◆ Your assignment:
After finding the line with "This screenshot has height=673, width=1020." in the data below, set down exactly each line through the one with "The image size is (697, 570).", inclusive, and stop there.

(Saved data entries)
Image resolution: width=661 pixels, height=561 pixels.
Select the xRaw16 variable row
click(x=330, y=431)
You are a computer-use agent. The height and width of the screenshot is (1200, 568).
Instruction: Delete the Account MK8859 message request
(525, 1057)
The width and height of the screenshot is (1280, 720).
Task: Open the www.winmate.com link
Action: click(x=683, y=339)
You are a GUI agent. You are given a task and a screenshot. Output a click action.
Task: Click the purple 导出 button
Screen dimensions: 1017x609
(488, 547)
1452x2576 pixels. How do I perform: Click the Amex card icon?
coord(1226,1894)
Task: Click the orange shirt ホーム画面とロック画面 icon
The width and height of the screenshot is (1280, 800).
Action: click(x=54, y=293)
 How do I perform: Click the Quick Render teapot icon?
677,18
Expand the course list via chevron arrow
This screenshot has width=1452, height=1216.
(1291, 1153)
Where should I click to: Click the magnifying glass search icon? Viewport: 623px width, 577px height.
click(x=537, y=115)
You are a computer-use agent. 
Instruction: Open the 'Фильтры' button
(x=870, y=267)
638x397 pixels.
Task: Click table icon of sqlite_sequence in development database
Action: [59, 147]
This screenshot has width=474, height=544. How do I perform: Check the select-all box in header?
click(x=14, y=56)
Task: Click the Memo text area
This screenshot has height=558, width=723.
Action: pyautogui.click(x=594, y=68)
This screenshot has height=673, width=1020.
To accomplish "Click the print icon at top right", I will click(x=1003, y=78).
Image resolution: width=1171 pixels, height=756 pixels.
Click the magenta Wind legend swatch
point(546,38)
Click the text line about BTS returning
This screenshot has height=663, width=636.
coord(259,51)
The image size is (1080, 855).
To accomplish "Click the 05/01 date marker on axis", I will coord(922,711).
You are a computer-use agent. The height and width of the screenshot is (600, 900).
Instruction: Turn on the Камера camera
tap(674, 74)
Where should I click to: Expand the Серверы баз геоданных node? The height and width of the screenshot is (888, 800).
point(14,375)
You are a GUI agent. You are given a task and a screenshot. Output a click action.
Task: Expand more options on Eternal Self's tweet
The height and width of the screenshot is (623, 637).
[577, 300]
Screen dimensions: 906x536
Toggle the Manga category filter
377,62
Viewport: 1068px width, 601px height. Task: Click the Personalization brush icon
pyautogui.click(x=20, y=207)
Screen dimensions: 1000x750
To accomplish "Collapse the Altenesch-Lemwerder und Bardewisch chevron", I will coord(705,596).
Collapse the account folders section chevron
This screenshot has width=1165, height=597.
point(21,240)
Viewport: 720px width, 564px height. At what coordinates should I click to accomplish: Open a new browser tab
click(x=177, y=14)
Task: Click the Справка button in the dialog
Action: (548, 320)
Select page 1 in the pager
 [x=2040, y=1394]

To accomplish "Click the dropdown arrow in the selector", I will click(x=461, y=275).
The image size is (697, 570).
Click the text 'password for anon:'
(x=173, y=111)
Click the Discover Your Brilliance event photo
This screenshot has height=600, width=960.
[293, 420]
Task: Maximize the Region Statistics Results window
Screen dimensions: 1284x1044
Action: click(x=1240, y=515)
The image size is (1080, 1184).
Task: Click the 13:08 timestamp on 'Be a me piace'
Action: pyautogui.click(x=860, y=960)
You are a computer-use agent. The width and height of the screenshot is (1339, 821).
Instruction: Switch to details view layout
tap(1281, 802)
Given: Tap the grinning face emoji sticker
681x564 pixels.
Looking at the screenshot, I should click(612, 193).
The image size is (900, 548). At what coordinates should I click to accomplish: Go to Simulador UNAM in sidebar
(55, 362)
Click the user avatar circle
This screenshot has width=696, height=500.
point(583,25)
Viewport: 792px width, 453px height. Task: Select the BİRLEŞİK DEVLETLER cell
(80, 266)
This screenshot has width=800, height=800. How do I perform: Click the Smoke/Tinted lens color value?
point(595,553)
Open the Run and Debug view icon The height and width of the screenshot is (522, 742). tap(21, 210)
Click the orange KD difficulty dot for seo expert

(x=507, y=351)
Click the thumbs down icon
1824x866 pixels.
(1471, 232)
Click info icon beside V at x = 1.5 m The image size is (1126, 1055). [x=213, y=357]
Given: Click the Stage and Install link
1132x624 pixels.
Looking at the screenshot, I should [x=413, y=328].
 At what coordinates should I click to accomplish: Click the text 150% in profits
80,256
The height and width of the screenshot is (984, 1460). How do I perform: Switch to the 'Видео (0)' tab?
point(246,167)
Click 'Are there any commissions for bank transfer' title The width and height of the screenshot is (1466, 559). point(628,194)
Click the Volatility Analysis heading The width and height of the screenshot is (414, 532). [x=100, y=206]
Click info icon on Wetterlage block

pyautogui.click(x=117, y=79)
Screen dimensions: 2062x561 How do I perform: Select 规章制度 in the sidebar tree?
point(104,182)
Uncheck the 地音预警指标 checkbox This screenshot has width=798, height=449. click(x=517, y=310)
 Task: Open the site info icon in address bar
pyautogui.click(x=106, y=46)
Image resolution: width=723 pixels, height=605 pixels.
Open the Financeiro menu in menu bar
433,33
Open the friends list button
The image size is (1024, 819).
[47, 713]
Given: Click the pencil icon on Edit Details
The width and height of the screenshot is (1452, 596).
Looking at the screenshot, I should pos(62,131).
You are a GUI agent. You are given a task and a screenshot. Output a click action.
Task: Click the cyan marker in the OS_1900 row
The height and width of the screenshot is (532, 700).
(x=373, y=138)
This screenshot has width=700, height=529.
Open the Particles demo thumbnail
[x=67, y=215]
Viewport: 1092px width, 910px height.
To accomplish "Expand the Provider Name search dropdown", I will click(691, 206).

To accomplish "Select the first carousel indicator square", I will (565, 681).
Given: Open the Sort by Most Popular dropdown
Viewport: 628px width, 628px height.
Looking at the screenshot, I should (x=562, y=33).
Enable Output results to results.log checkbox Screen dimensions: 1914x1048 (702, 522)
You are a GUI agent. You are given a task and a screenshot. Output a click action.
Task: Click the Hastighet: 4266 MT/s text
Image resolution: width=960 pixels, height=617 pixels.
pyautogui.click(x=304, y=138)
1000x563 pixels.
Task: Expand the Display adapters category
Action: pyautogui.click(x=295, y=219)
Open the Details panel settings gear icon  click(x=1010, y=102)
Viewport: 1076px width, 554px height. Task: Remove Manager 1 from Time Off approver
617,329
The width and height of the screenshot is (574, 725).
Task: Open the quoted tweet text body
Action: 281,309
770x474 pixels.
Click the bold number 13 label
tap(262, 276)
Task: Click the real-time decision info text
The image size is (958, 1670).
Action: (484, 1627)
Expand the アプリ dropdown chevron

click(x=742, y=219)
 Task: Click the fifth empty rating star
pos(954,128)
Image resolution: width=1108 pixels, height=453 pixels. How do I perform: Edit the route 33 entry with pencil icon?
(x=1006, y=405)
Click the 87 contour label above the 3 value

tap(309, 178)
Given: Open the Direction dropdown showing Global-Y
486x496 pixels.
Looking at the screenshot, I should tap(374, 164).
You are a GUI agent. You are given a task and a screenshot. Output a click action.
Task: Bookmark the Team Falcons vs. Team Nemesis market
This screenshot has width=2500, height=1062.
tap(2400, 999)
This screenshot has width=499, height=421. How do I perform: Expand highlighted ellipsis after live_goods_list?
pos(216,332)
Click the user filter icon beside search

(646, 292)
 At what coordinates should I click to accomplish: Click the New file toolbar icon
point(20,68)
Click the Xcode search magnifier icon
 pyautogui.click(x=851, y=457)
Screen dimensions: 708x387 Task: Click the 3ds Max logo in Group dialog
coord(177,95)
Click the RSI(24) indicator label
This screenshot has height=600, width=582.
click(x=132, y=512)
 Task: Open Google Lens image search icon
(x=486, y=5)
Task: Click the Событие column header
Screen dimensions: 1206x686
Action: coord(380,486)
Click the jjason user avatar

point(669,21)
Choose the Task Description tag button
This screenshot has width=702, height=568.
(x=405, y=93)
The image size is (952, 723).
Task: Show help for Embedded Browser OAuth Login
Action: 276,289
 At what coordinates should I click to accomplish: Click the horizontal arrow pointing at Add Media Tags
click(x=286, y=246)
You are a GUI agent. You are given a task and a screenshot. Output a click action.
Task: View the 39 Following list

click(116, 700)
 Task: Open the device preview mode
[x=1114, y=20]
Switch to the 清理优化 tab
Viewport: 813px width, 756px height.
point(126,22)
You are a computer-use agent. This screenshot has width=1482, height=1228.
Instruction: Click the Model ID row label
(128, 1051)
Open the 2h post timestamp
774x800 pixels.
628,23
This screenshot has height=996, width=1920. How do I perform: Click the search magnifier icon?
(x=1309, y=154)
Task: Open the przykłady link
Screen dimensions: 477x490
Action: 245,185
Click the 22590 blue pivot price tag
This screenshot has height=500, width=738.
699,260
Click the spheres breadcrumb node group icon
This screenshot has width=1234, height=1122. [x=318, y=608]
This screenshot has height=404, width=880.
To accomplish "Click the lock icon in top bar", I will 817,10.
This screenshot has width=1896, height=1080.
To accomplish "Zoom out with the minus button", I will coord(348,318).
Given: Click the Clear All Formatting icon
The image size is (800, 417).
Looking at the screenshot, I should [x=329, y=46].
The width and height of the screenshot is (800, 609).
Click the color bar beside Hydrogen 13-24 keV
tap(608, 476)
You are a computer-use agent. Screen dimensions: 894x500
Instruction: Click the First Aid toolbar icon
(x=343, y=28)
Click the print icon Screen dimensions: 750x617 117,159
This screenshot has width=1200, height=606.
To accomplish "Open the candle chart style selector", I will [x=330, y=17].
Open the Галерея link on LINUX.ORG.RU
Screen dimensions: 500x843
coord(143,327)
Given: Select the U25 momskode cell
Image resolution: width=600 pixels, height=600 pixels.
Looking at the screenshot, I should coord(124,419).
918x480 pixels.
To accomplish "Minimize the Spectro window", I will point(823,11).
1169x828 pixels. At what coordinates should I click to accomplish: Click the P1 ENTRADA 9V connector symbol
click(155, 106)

◆ Task output:
This screenshot has height=673, width=1020.
To accomplish "Click the print icon at top right", I will click(x=1003, y=78).
Image resolution: width=1171 pixels, height=756 pixels.
Click the magenta Wind legend swatch
point(546,38)
Click the text line about BTS returning
This screenshot has height=663, width=636.
coord(259,51)
The image size is (1080, 855).
To accomplish "Click the 05/01 date marker on axis", I will coord(922,711).
You are a computer-use agent. The height and width of the screenshot is (600, 900).
Instruction: Turn on the Камера camera
tap(674, 74)
Where should I click to: Expand the Серверы баз геоданных node? The height and width of the screenshot is (888, 800).
point(14,375)
You are a GUI agent. You are given a task and a screenshot. Output a click action.
Task: Expand more options on Eternal Self's tweet
The height and width of the screenshot is (623, 637).
[577, 300]
Screen dimensions: 906x536
Toggle the Manga category filter
377,62
Viewport: 1068px width, 601px height. Task: Click the Personalization brush icon
pyautogui.click(x=20, y=207)
Screen dimensions: 1000x750
To accomplish "Collapse the Altenesch-Lemwerder und Bardewisch chevron", I will coord(705,596).
Collapse the account folders section chevron
This screenshot has width=1165, height=597.
point(21,240)
Viewport: 720px width, 564px height. At what coordinates should I click to accomplish: Open a new browser tab
click(x=177, y=14)
Task: Click the Справка button in the dialog
Action: (548, 320)
Select page 1 in the pager
 [x=2040, y=1394]

To accomplish "Click the dropdown arrow in the selector", I will click(x=461, y=275).
The image size is (697, 570).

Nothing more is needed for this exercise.